Mercifully they managed to dodge the impact, which would likely have shattered their bones. Clinging to one another as though the attic room were a ship at sea, they made it to the door. And before Karen could catch them they’d slammed it behind them. She heard a key turn and her eldest sister’s breathless voice through the door. ‘And you can stay there till you remember how to act like a proper Christian.’

‘Or till we fetch the pastor to you.’ That was the middle one.

‘Or the doctor.’

‘You needn’t expect any supper.’

Karen’s sole response was to drive her right shoe against the foot of the door. The kick split the wooden panel top to bottom and sent her two sisters scuttling down the stairs.


Well, I don’t know about you but all that sisterly drama left me in need of a lie-down. It had much the same effect on Karen; she stretched herself face-down on the bed, still fully dressed and still in her shiny red shoes. Her anger was swift to abate and, in its wake, came not sleep but some good hard thinking.

First she thought about what her sisters had said. Reluctant as she was to admit it, there did seem to be a measure of truth in their words. When she considered some of her recent behaviour, even Karen was surprised. The stubbornness, the bold words and steely resolve, not to mention that kick! From where she lay in the darkening attic room, these seemed less like isolated incidents, less out of character, and more like evidence of a new and different Karen. Could it be that there were two Karens? And, if so, what had brought about the transformation? The red shoes? But it had started before those. The fire? Losing her dear parents, or the encounter with the stranger in the street? The scented note, or one of the several interviews that ensued? She couldn’t put her finger on it, but nor could she deny it: she wasn’t quite the same.

Rolling onto her back, she gazed at the darker square of ceiling, as if this might clarify the matter. It seemed that there were two Karens now; the good, plain, timid Christian, and the bold, jig-dancing, door-kicker. The question to ask, perhaps, was not what had caused her transformation, but could it be reversed? And, if it could, if she could change back to the old Karen, did she want to?
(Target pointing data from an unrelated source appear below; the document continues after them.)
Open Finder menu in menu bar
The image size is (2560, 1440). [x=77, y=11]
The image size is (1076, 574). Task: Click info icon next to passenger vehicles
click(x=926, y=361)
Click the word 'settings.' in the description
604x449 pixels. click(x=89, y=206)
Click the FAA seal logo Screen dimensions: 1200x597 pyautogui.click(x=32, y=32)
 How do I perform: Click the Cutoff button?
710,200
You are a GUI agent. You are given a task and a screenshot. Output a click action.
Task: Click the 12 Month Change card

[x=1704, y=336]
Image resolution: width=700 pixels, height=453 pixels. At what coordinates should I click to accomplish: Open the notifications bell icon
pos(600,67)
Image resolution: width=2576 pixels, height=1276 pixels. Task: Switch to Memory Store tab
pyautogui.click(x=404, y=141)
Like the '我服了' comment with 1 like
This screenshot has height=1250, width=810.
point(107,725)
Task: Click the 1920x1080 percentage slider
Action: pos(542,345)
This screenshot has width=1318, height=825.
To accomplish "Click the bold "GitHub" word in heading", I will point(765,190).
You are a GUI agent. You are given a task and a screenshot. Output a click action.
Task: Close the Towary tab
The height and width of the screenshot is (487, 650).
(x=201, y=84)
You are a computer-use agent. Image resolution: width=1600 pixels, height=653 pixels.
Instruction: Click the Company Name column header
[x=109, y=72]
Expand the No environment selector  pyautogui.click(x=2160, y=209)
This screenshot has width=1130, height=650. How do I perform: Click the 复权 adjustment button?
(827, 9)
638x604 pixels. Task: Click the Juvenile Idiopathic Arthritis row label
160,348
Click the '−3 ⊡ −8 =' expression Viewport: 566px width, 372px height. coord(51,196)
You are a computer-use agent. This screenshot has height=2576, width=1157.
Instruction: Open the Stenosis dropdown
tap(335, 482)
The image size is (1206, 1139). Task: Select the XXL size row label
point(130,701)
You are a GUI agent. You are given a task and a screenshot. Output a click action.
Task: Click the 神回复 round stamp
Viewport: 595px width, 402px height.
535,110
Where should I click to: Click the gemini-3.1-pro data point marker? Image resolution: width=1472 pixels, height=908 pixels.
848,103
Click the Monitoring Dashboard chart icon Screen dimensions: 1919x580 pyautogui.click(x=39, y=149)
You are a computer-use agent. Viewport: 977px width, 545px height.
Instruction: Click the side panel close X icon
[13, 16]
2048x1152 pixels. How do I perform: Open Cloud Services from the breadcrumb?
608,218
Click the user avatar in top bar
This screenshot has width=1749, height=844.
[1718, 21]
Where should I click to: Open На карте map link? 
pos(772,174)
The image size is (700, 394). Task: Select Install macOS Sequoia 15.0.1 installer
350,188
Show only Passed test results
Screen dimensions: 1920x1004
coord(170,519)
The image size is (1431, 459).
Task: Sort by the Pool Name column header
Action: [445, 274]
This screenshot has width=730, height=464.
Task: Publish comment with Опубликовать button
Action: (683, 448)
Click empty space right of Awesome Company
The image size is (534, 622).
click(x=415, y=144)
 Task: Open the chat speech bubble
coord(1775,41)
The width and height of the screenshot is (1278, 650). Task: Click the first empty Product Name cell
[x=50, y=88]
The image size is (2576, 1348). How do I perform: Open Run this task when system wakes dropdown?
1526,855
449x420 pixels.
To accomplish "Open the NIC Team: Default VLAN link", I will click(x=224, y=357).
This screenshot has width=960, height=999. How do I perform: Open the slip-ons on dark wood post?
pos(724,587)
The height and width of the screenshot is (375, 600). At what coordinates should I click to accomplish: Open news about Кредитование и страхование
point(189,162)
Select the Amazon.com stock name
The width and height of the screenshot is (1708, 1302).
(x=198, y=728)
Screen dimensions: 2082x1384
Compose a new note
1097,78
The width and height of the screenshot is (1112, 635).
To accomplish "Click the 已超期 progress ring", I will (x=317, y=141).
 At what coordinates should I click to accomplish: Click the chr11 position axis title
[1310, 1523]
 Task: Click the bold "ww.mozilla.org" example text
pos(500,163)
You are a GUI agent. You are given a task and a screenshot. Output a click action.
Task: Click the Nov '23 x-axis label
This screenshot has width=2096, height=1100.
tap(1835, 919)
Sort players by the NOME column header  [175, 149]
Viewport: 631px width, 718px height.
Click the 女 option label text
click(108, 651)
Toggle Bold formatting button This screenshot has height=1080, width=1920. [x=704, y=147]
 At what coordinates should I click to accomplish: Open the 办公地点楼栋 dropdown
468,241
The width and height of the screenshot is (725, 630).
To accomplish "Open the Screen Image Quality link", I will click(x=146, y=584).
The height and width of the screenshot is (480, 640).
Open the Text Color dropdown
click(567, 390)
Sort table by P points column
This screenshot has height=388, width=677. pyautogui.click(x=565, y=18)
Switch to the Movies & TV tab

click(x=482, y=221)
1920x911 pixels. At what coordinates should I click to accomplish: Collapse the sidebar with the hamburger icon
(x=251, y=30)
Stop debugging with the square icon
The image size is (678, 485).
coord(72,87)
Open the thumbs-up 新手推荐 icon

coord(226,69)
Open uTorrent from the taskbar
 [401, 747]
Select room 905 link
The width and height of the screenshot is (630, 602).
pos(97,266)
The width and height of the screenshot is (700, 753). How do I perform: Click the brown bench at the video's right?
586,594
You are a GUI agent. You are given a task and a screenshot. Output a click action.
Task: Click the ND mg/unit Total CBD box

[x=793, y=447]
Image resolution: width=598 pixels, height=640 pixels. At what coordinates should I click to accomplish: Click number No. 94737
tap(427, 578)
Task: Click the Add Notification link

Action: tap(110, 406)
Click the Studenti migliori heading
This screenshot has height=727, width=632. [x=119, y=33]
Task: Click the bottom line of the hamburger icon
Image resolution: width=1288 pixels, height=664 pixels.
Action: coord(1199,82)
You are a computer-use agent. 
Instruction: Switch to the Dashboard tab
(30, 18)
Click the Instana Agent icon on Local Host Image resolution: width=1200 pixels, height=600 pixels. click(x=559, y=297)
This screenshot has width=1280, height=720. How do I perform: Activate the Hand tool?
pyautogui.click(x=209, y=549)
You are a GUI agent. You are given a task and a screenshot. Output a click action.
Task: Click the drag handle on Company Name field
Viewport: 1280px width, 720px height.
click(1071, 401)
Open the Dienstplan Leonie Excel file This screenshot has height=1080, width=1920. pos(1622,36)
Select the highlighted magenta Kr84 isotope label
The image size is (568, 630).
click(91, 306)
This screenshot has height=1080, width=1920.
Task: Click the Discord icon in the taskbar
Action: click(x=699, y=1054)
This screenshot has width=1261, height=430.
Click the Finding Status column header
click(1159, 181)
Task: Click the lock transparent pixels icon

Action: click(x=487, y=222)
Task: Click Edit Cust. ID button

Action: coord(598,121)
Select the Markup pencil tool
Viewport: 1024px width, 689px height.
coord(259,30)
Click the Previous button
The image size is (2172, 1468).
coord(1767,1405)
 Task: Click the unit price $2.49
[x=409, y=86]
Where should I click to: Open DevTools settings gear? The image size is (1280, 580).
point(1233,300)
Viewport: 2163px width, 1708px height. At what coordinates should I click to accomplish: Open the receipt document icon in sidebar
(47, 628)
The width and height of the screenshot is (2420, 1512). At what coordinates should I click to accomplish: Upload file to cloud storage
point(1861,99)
This last was a tough one to answer. Truth to tell she was a little afraid of the new Karen. But then reverting to her former self felt like setting free a butterfly only to capture it again. It felt sad, cruel.

Only what about her immortal soul? What of eternal damnation? Screwing up her eyes she tried to picture Hell with its many ingenious torments. She’d heard tell of it often enough; she’d read about it too. But, hard as she tried, she couldn’t quite see it. And all of a sudden she wasn’t sure she believed in Hell.

She was still struggling to come to terms with this unbelief when a voice spoke in her ear – or was it in her head? In the dark like that it wasn’t easy to tell. You were never shy or nice, or good at all, said the voice, not really.

So why did I behave that way? she wanted to know.

Why indeed?


I’m not sure if this is making much sense to you but to Karen, that night, it all seemed perfectly clear. That was the night the old Karen died and a new one stepped into her shoes. The only question then was how this new Karen should arrange her life. How to get out from under her sisters? Should she marry her celebrated suitor? Compared to her earlier, more complex reflections, these were mere arithmetic. By the time dawn came picking out the shapes in her attic, she had it all figured out.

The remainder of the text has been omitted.